You will create this new semantic type in the dedicated menu, and it will be instantly available in your dataset, so that your data can be matched with a proper type.

Procedure

  1. From the left panel of the homepage, open the Semantic type view.
    The list of all the semantic types present by default in Talend Dictionary Service opens.
  2. Click the Add semantic type button.
    The semantic type creation form opens.
  3. In the Name field, enter the name you want to give your semantic type, UK Counties in this example.
  4. In the Description field, enter List of counties in the United Kingdom.
  5. In the Type drop-down list, select Dictionary.
    You will indeed create this semantic type based on an exhaustive list of values.
  6. Keep the Use for validation switch activated.

    Using a regular expression, a dictionary or a compound type for validation means that it will be used to define which values are considered right or wrong in a given column. The result of this validation process can be seen in the quality bar of each column in your dataset samples.

    In any case, regular expressions or dictionary of values are used for data discovery, that calculates the matching percentage between the reference values and your data to define the semantic type of each column.

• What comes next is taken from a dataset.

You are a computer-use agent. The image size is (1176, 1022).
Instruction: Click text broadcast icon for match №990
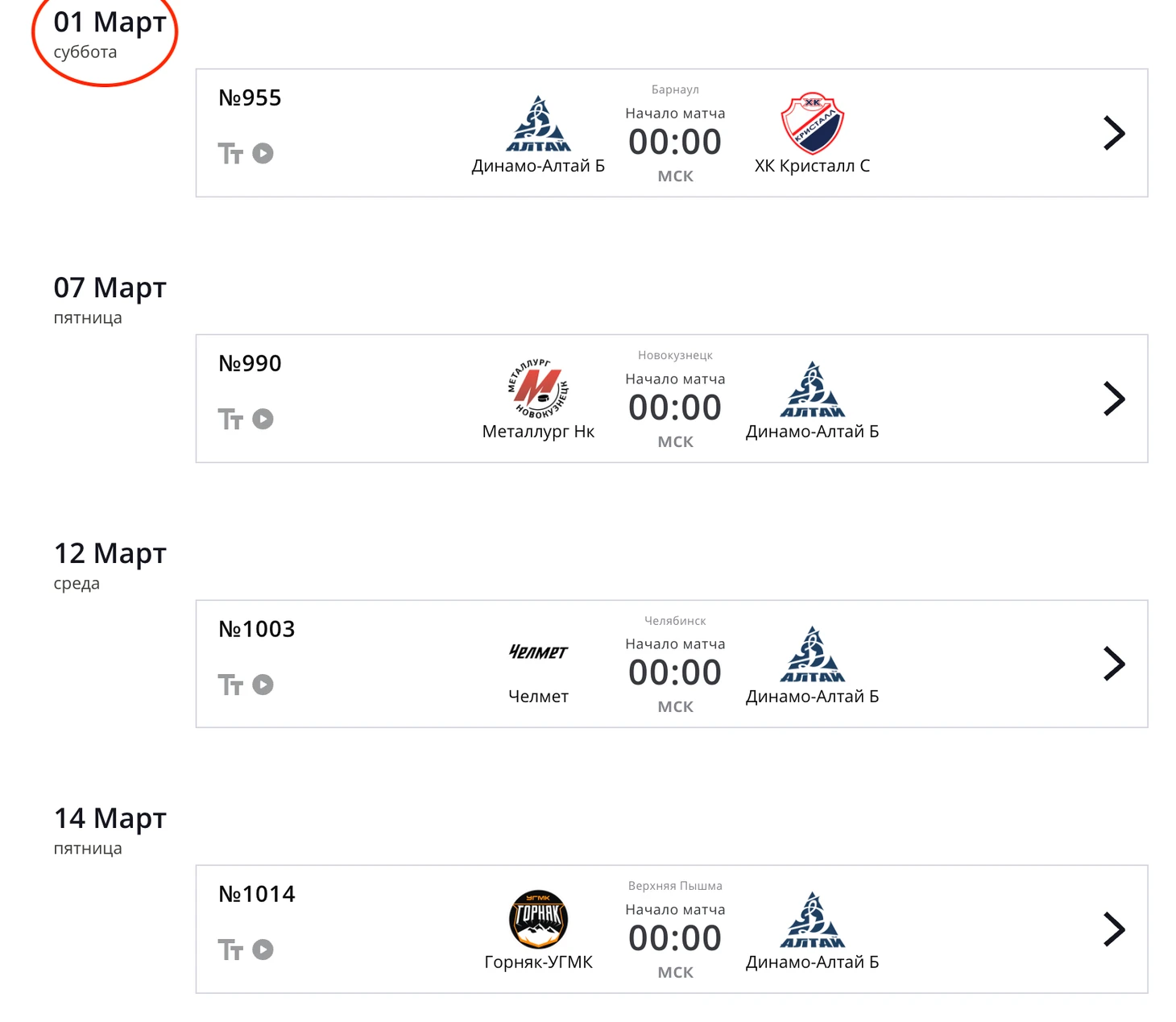(230, 420)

    In this example, if you were to deactivate the switch, the dictionary would only be used for data discovery, and no value would be considered invalid.

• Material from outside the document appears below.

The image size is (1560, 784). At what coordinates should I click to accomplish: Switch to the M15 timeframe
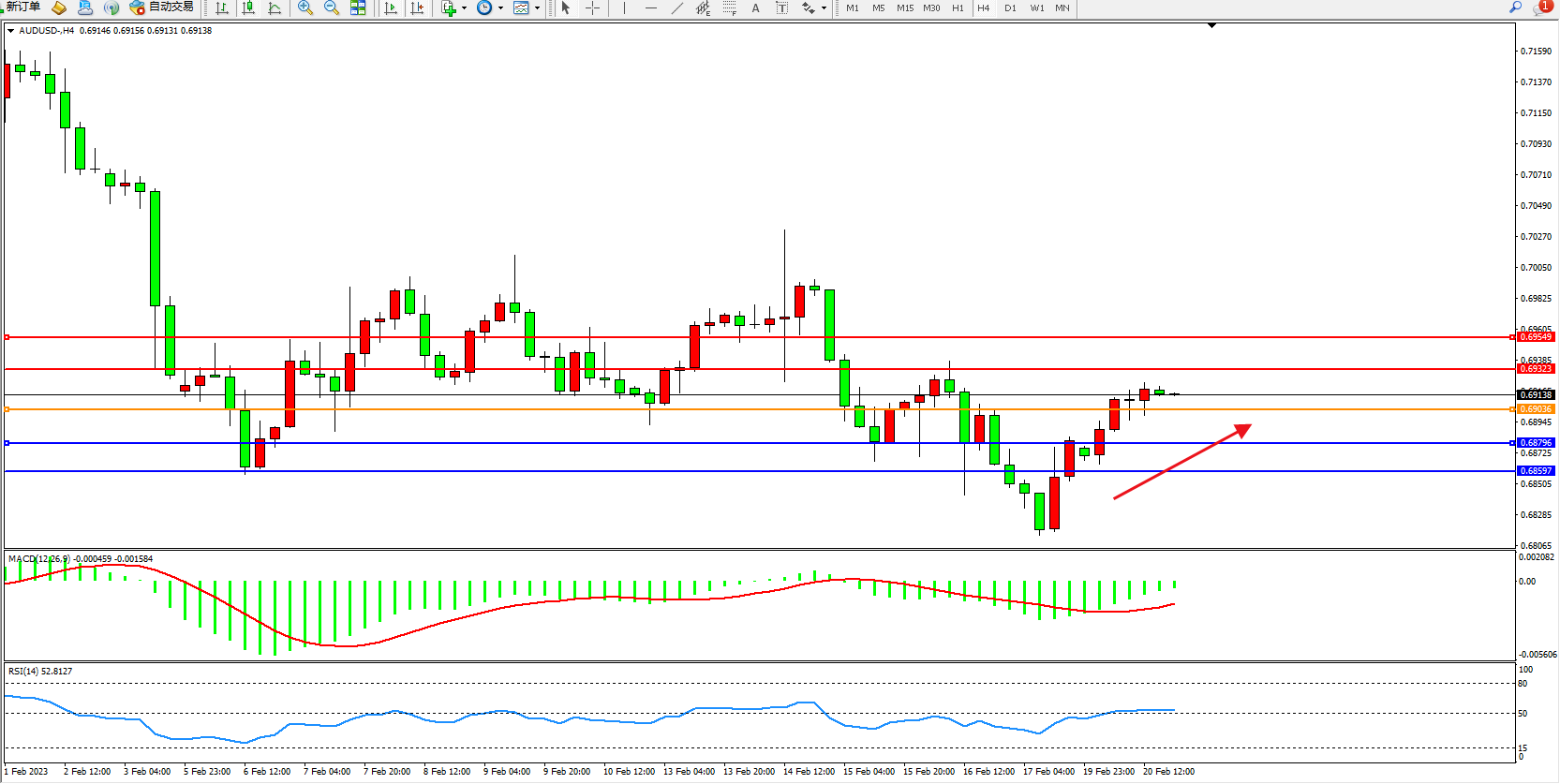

  7. In the Validation criterion drop-down list, select the restriction rule that you want to apply, Exact value for example.
    • Simplified text: Punctuation, white spaces, case, and accents are ignored during validation. For example, if Pâté-en-croûte is your reference value, pate-eN-cRoute will be considered valid but not Pâté n croûte.
    • Ignore case and accents: Case and accents are not taken into account during the validation. For example, if Pâté-en-croûte is your reference value, pate-en-croute will be considered valid but not pate en croute.
    • Exact value: The most restrictive validation rule. Data is considered as valid only if it is an exact match with the reference value.
  8. To add the list of counties that will make up the UK Counties semantic type in the Values field, you can:
    • Manually add each value. Click the plus icon to enter a value, and click the check icon to validate your change. Repeat for each county to add to the list.
    • Import a file containing a plain text list of UK counties. Click the import button to select the file to upload. The file format is not important, as long as the content is plain text.
      Note: You can upload up to 10 MB of content to Talend Dictionary Service per tenant.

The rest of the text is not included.